Some notions and descriptions about the conjugate function:

  1. Even if $f(x)$ is a non-convex function, then the conjugate function $f^*(\mathbf{y})$ is guaranteed to be a convex function in $\mathbf{y}$. [Notice: The conjugate function is the pointwise supremum of a set of affine functions in $\mathbf{y}$ (here, convexity aspect of affine function matters) , so, it is convex.]

  2. As an interpretation, it somehow represents (encodes) the convex hull of the epigraph of $f$ in terms of its supporting hyperplanes (The concept behind this is depicted in figure below.).enter image description here

  3. There is an alternative way to obtain the (Lagrange) dual function of the primal problem by using conjugate function.

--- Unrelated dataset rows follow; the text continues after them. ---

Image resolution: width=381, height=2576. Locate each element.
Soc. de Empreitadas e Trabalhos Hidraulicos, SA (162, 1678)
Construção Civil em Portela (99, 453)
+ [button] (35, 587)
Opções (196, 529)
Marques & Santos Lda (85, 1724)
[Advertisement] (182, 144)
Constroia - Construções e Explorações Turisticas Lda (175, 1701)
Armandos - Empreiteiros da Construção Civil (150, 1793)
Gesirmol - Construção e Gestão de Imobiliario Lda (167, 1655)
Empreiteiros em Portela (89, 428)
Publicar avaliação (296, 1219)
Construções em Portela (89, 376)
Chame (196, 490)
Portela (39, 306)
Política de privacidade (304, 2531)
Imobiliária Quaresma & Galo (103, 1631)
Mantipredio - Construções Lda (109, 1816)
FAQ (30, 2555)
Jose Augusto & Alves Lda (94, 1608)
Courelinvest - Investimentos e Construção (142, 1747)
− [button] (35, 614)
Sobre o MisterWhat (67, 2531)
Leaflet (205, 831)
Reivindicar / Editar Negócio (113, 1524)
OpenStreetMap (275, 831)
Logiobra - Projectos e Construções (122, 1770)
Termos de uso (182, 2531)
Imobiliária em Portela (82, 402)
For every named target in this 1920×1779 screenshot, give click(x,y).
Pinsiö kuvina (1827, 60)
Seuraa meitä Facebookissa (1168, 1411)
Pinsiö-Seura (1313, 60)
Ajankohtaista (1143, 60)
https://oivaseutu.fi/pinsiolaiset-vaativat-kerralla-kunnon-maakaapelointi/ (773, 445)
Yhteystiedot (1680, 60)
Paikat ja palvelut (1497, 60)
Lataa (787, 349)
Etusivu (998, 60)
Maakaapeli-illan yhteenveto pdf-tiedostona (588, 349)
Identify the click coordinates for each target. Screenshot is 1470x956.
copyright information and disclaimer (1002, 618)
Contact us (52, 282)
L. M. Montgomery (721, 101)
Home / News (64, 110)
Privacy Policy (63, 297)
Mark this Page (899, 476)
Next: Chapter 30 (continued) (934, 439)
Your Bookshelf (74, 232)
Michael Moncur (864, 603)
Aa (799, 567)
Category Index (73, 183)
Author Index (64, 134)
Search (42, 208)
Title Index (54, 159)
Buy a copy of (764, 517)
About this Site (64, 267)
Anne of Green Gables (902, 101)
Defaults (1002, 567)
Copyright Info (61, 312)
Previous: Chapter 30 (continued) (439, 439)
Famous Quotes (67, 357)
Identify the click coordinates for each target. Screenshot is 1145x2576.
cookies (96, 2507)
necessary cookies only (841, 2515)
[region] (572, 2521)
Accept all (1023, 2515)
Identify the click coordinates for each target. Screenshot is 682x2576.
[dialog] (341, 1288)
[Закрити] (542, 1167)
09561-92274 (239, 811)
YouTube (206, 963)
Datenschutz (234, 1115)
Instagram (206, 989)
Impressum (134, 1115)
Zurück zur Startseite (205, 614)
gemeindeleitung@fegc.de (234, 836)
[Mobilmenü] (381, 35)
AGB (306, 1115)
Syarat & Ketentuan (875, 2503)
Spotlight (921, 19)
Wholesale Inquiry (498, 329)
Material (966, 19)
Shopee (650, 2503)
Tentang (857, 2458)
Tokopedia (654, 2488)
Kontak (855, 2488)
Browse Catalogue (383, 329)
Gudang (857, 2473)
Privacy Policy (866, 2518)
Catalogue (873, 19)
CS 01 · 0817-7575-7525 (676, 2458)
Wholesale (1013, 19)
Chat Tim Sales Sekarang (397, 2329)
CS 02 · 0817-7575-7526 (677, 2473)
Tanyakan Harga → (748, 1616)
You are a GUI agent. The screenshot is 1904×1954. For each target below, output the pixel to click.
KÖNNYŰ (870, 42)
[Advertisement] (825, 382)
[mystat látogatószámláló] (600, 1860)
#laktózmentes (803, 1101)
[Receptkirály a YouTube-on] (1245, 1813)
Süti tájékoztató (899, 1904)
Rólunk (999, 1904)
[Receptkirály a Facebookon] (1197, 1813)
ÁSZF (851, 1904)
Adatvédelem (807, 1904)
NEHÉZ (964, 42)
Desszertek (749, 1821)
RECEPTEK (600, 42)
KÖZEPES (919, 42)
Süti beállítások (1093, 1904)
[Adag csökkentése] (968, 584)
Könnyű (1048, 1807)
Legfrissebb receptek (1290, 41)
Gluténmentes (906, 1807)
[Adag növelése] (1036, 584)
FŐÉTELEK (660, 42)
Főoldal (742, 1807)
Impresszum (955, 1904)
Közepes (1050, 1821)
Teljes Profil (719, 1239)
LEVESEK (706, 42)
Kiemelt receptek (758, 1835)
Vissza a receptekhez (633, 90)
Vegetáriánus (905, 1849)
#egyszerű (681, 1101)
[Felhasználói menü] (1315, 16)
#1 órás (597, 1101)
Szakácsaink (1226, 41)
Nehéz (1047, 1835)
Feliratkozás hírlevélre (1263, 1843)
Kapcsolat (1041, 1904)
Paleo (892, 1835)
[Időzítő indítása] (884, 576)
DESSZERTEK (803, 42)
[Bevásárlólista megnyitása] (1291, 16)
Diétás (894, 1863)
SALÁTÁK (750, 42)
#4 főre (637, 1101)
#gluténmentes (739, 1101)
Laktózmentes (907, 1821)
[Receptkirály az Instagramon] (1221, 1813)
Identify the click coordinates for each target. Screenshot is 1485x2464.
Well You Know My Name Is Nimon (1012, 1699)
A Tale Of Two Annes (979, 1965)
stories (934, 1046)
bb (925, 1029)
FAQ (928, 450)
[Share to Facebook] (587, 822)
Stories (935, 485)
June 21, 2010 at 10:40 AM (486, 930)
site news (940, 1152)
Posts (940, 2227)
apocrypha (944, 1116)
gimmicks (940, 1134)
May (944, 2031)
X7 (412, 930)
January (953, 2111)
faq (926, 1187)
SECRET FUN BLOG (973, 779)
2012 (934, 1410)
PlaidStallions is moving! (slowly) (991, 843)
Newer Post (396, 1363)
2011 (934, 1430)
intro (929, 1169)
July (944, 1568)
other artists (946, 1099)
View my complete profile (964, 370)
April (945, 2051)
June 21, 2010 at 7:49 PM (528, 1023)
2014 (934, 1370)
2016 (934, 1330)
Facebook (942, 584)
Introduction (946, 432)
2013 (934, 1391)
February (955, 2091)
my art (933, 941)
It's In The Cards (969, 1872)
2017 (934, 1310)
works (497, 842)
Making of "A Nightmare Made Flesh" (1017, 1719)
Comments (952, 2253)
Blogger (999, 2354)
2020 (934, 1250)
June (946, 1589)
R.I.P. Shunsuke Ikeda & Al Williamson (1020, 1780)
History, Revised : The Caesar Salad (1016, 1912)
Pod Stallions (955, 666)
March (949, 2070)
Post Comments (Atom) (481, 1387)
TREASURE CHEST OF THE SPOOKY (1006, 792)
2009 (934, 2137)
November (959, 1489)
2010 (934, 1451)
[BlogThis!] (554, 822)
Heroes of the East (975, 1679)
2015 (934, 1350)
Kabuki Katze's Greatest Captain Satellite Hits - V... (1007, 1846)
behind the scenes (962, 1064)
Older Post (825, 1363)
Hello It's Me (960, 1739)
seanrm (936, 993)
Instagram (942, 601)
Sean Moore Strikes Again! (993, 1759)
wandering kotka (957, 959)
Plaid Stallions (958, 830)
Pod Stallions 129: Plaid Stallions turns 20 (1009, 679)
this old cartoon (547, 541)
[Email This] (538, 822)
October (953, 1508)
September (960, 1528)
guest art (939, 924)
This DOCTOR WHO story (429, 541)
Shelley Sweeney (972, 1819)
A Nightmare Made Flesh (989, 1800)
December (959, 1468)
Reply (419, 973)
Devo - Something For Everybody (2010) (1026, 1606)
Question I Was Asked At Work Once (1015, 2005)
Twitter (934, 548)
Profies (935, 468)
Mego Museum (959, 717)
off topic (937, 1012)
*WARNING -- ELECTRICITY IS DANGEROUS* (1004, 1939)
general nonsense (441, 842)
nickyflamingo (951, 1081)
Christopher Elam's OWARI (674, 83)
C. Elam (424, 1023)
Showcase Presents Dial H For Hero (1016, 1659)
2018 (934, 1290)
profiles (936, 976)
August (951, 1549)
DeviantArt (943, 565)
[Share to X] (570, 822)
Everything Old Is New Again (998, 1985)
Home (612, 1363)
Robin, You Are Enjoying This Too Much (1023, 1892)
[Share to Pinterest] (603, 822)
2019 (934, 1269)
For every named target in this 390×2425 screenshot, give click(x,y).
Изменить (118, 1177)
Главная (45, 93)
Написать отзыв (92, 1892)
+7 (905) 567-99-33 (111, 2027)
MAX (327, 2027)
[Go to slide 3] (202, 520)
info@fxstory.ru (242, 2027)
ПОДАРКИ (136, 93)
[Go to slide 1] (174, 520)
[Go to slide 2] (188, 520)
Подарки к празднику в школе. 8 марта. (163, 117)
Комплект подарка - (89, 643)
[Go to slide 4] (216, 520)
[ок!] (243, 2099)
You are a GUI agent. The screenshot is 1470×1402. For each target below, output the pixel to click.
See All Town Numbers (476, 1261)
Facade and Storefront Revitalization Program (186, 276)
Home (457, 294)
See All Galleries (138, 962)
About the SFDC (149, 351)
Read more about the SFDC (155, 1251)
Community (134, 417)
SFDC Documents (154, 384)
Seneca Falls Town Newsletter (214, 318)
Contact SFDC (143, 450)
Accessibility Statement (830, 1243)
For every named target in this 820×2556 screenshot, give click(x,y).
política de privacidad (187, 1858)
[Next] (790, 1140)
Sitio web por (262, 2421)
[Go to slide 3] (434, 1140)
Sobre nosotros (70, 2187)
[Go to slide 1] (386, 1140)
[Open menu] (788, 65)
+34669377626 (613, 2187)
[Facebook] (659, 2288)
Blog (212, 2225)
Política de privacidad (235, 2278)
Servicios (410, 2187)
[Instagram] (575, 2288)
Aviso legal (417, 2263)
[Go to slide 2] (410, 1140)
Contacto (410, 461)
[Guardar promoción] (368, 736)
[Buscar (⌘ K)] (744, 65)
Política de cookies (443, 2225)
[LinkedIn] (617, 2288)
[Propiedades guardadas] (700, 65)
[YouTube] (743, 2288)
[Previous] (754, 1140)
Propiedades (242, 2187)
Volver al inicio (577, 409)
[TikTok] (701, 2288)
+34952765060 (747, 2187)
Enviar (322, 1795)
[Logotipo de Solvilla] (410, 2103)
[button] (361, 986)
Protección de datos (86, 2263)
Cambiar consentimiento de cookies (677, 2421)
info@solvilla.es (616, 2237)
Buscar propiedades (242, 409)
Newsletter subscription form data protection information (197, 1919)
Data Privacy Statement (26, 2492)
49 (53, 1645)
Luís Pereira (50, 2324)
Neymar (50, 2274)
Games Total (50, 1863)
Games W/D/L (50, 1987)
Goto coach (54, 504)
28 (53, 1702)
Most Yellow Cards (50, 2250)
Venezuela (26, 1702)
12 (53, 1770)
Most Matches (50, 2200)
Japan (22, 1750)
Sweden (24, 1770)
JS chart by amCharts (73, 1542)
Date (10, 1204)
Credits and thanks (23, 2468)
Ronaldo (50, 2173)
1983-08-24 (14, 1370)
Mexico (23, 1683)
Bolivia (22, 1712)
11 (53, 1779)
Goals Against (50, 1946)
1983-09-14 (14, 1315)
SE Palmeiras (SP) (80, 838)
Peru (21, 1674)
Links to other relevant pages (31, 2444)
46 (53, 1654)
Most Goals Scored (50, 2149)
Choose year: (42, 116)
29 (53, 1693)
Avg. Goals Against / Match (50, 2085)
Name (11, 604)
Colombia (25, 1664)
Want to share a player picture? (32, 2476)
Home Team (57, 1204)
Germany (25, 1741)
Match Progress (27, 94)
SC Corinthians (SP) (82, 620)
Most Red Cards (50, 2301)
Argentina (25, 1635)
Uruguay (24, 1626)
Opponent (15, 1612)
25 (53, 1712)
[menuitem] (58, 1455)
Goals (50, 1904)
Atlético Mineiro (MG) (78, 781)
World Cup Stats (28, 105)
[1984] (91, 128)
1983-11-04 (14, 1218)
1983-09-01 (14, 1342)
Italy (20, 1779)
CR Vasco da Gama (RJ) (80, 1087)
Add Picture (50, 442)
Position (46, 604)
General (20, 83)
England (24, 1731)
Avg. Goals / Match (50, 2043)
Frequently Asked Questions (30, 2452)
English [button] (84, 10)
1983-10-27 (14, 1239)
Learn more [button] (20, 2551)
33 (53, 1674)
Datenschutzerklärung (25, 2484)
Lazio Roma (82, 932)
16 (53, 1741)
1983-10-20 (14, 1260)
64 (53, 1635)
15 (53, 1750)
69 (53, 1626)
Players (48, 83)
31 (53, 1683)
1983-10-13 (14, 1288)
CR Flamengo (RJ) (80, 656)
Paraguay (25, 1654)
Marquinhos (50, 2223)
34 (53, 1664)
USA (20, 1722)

  4. If the function $f$ is closed and convex, then $f^{**} = f$ (conjugate of conjugate is function itself);

    Proof:
    Suppose $f$ is differentiable, then the conjugate function, which is the max $\mathbf{y}^\mathsf{T}\mathbf{x}$ and the function $f$ over its domain can be obtained as,

    $$\nabla_{\textbf{x}}[\mathbf{y}^\mathsf{T}\mathbf{x}-f(\mathbf{x})] = \mathbf{0}_n \implies \mathbf{y} = \nabla_{\mathbf{x}} f(\mathbf{x}^{\star}).$$ Also, by assuming the $f$ as convex function, the second order condition is satisfied and we have

    $$f^*(\mathbf{y}) = \nabla_{\mathbf{x}}f(\mathbf{x}^\star)^\mathsf{T} \mathbf{x}-f(\mathbf{x}^\star).$$ Then by using thses results we have,

    \begin{eqnarray} f^{**}(\mathbf{x}) &=& \sup_{\mathbf{y} \in \text{dom} f^*} [\mathbf{x}^\mathsf{T}\mathbf{y}-f^*(\mathbf{y})]\\ &=& \sup_{\mathbf{x}_{0} \in \text{dom} f} [\mathbf{\mathbf{x}}^\mathsf{T}\nabla f(\mathbf{x}_{0}) -\nabla f(\mathbf{x}_{0})^T\mathbf{x}_{0} +f(\mathbf{\mathbf{x}_{0}})]\\ &=& \sup_{\mathbf{x}_{0} \in \text{dom} f} [f(\mathbf{\mathbf{x}_{0}})+\nabla f(\mathbf{x}_{0})^\mathsf{T}(\mathbf{x}-\mathbf{x}_{0})] \\ &=& f(x), \end{eqnarray}

    where the last equality refers to the first order condition for a convex function as:

    $$f(\mathbf{y}) \geq f(\mathbf{x})+\nabla f(\mathbf{x})^\mathsf{T}(\mathbf{y}-\mathbf{x}) \quad \text{for all } \mathbf{x}, \mathbf{y} \in \text{dom}f.$$

  5. Let $g_{f}$ be the convex envelope of $f$. If $f$ is a lower semi-continuous function and its domain is compact (i.e., closed and bounded), then $f^{**} = g_{f}$ [4].


References for more info.:

  1. Convex Optimization for Signal Processing and Communications, by Chong-Yung Chi.
  2. Convex Optimization by Stephen Boyd.
  3. Convex analysis and optimization, by D. P. Bertsekas.
  4. Lagrange multipliers and nonconvex programs, by J. Falk.